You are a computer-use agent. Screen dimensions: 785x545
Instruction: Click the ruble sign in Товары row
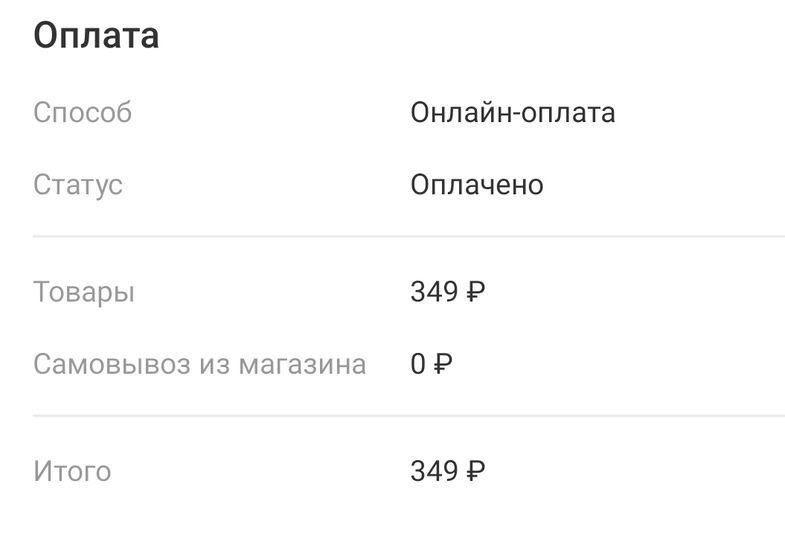point(476,293)
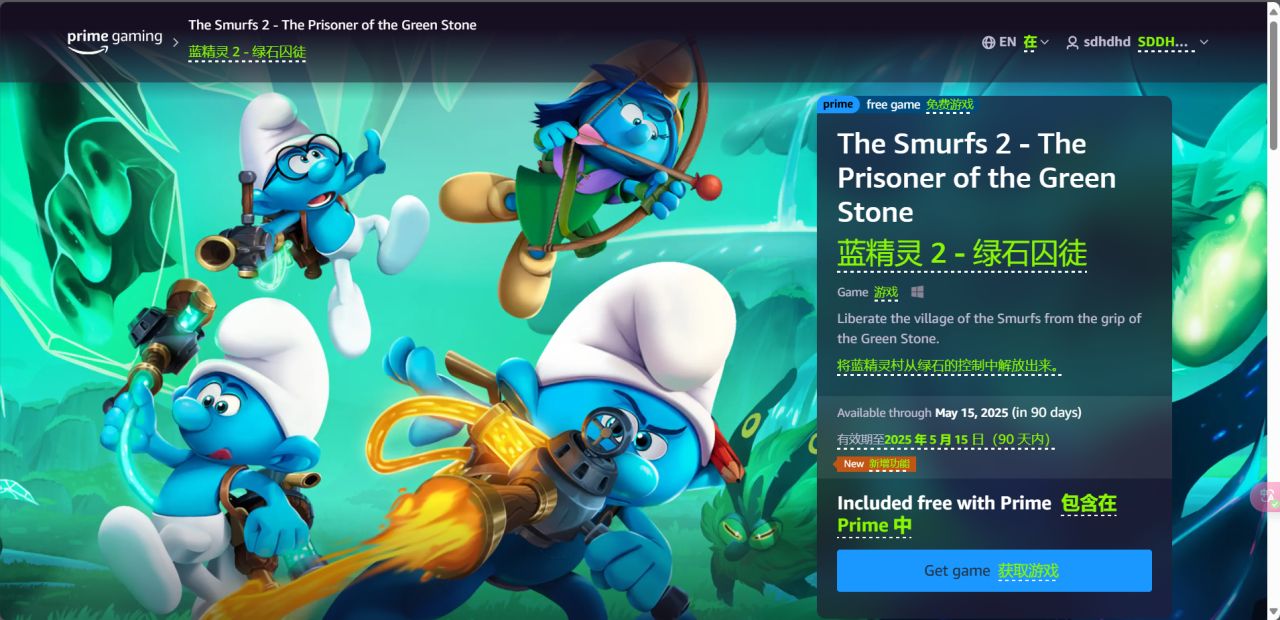Click the blue prime badge

(x=838, y=104)
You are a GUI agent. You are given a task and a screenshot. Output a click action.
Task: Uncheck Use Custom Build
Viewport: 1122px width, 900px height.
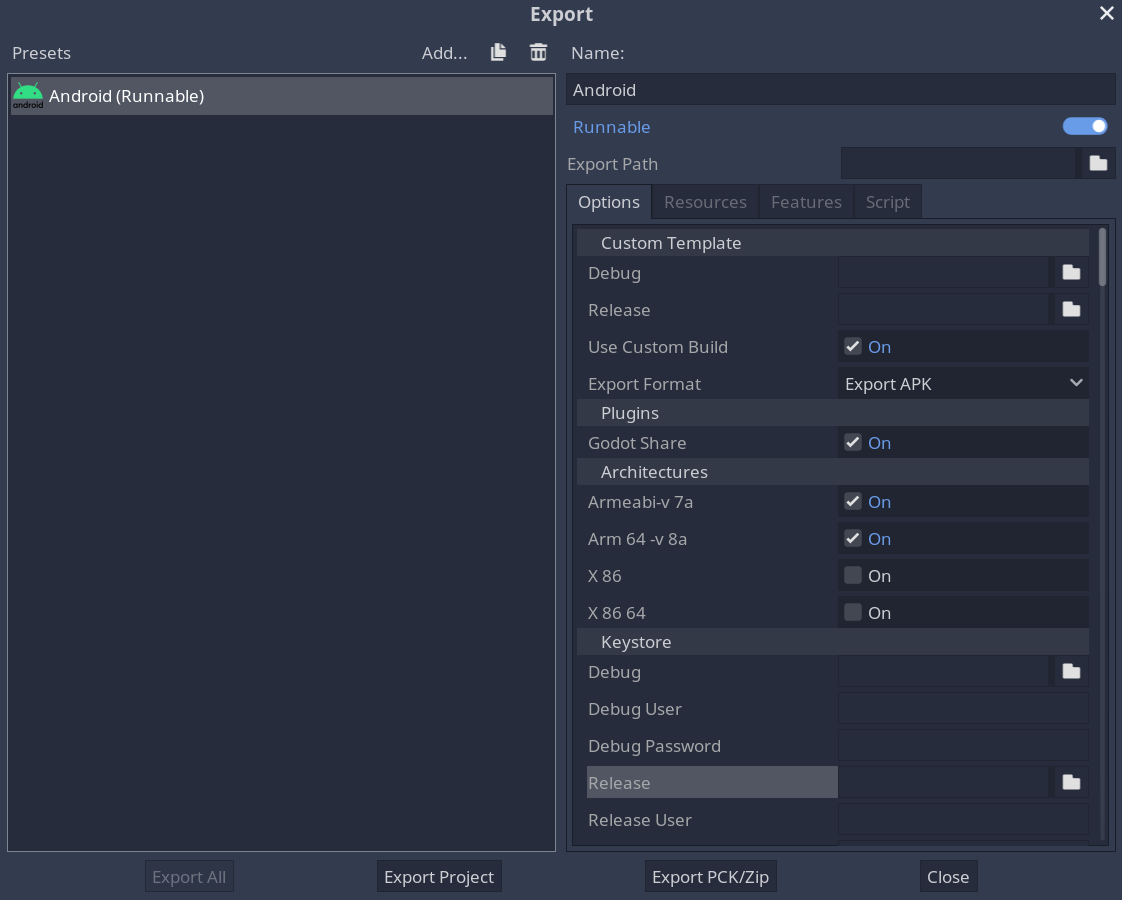[x=852, y=345]
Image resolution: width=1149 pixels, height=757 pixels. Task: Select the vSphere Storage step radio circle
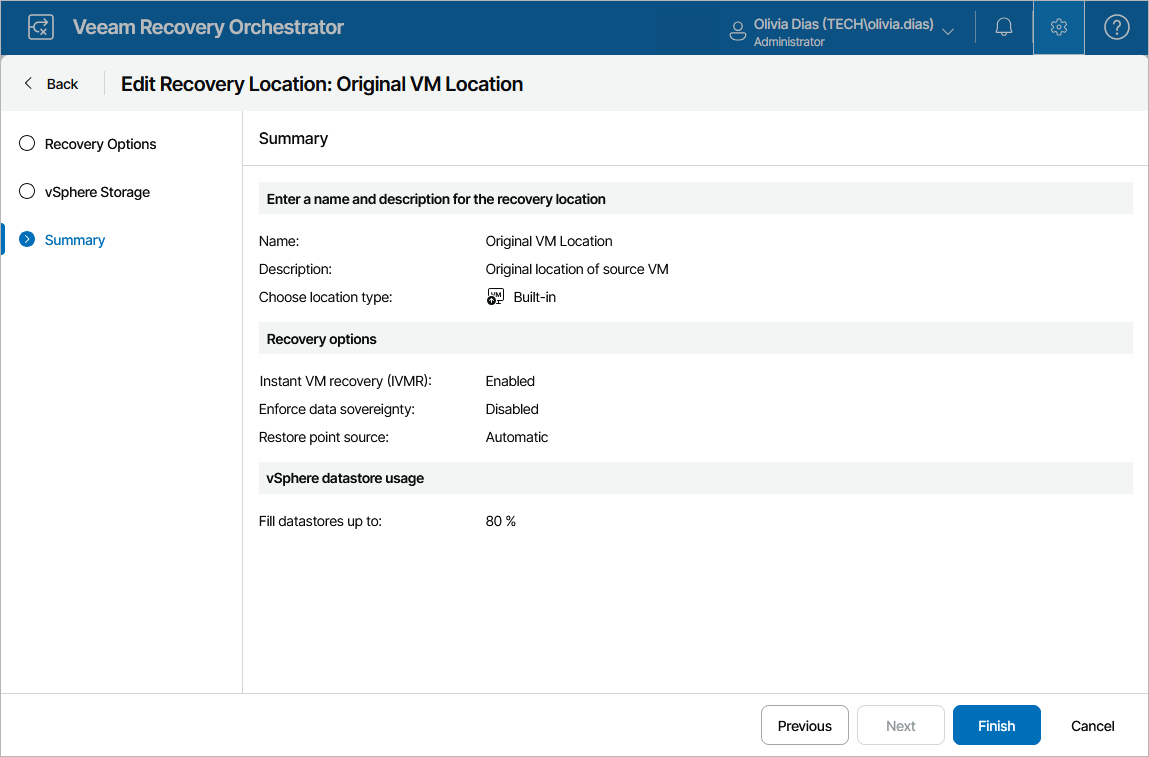(27, 192)
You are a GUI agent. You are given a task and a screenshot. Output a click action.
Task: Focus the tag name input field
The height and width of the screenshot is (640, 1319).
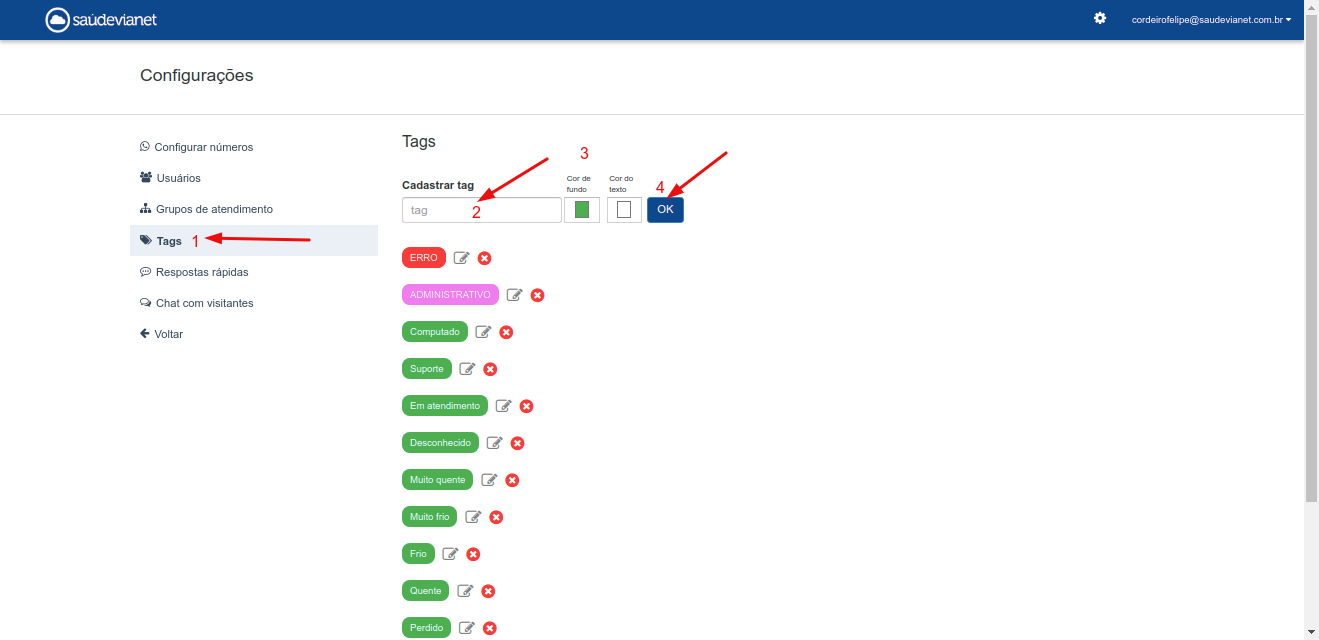[x=482, y=210]

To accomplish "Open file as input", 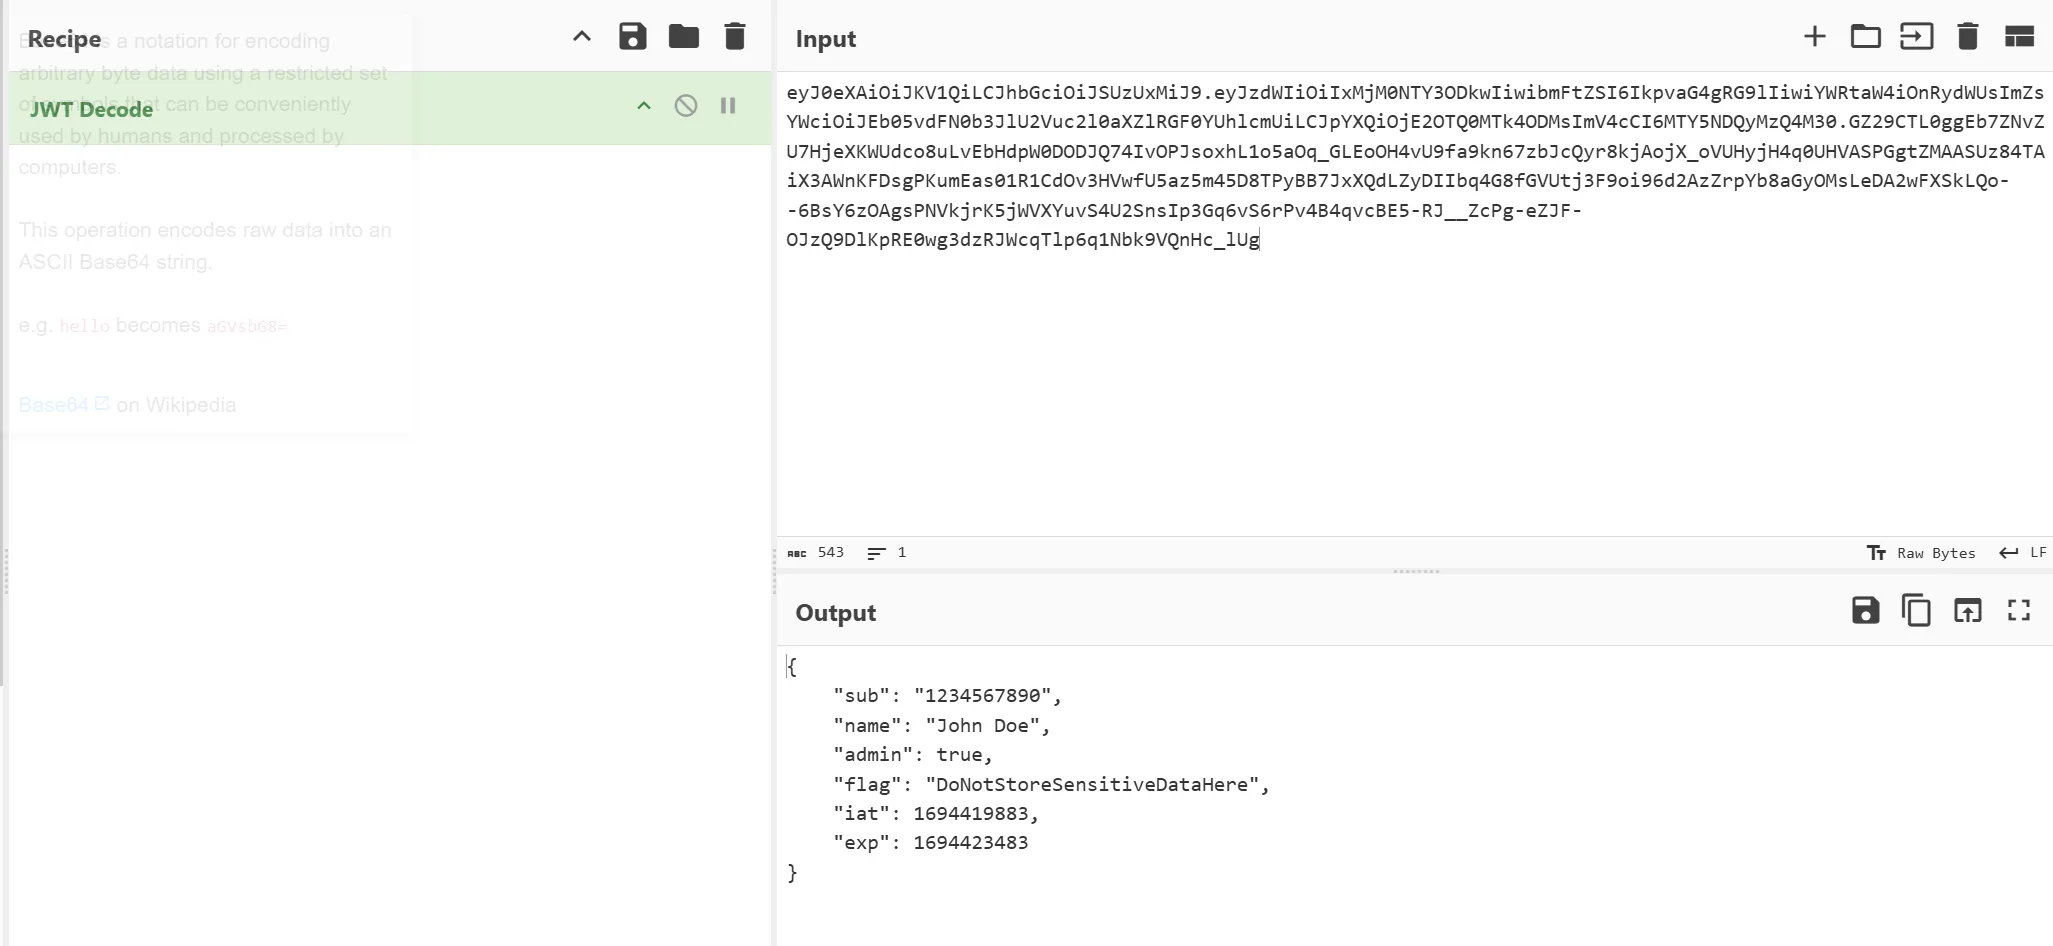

★ ★ ★ ★

- [EXERCISE]:
When a line carries an image, skip the image and repeat everything else above exactly as written.

- [YOUR RESPONSE]:
You are a computer-use agent. Screen dimensions: 785x545
Instruction: Click the ruble sign in Товары row
point(476,293)
Click the blue prime badge

(x=838, y=104)
You are a GUI agent. You are given a task and a screenshot. Output a click action.
Task: Uncheck Use Custom Build
Viewport: 1122px width, 900px height.
[x=852, y=345]
Image resolution: width=1149 pixels, height=757 pixels. Task: Select the vSphere Storage step radio circle
(27, 192)
You are a GUI agent. You are given a task and a screenshot. Output a click action.
Task: Focus the tag name input field
The height and width of the screenshot is (640, 1319).
[x=482, y=210]

To accomplish "Open file as input", 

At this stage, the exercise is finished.